One of the report's key findings is that AI exposure should not be treated as a single issue. The OECD identifies two major technological trends happening at the same time. The first is the rise of language-based AI systems capable of handling communication, reasoning and information processing. The second is the slower development of robotics, machine vision and embodied AI that can interact physically with the world.

This means different occupations face different forms of disruption. Lawyers and accountants may experience change due to generative AI systems that process documents and data, while manufacturing, transport, and warehouse jobs may increasingly be affected by robotics and automation technologies.

The report argues that future labour-market disruption will depend not only on how advanced AI becomes, but also on which capabilities improve first.
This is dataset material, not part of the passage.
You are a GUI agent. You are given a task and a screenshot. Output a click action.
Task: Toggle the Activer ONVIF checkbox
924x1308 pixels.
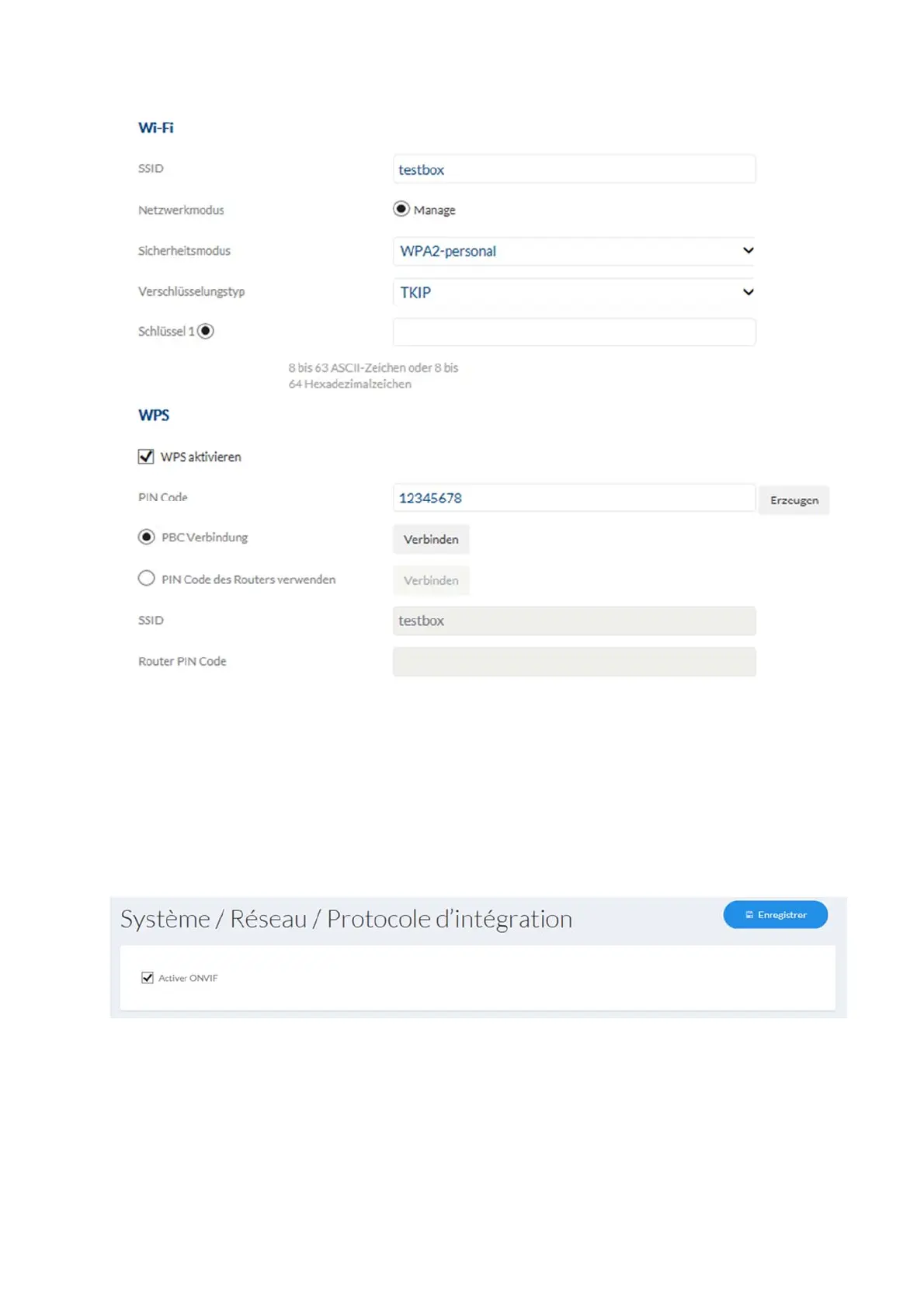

OECD Calls for New Education and Workforce Strategies

The OECD says its new "AI Capability Gap Index" should be used as a policy tool to help governments, businesses and education systems prepare for future changes in work. Researchers argue that understanding which human capabilities remain difficult for AI to reproduce will become increasingly important for workforce planning and training.

The report suggests that education systems may need to place greater emphasis on skills such as creativity, social interaction, critical thinking and adaptability rather than focusing mainly on routine knowledge tasks that AI systems can increasingly perform.

At the same time, the OECD warns against assuming that AI will automatically lead to widespread job losses. The organisation says the real impact of AI will depend on factors such as regulation, workplace adoption, labour costs and broader social decisions about how technology is integrated into economies and workplaces.

Overall, the report concludes that AI is unlikely to replace all jobs equally. Instead, the coming years are expected to bring a gradual reshaping of occupations, with human workers remaining most valuable in areas where judgement, responsibility, adaptability and human interaction continue to matter most.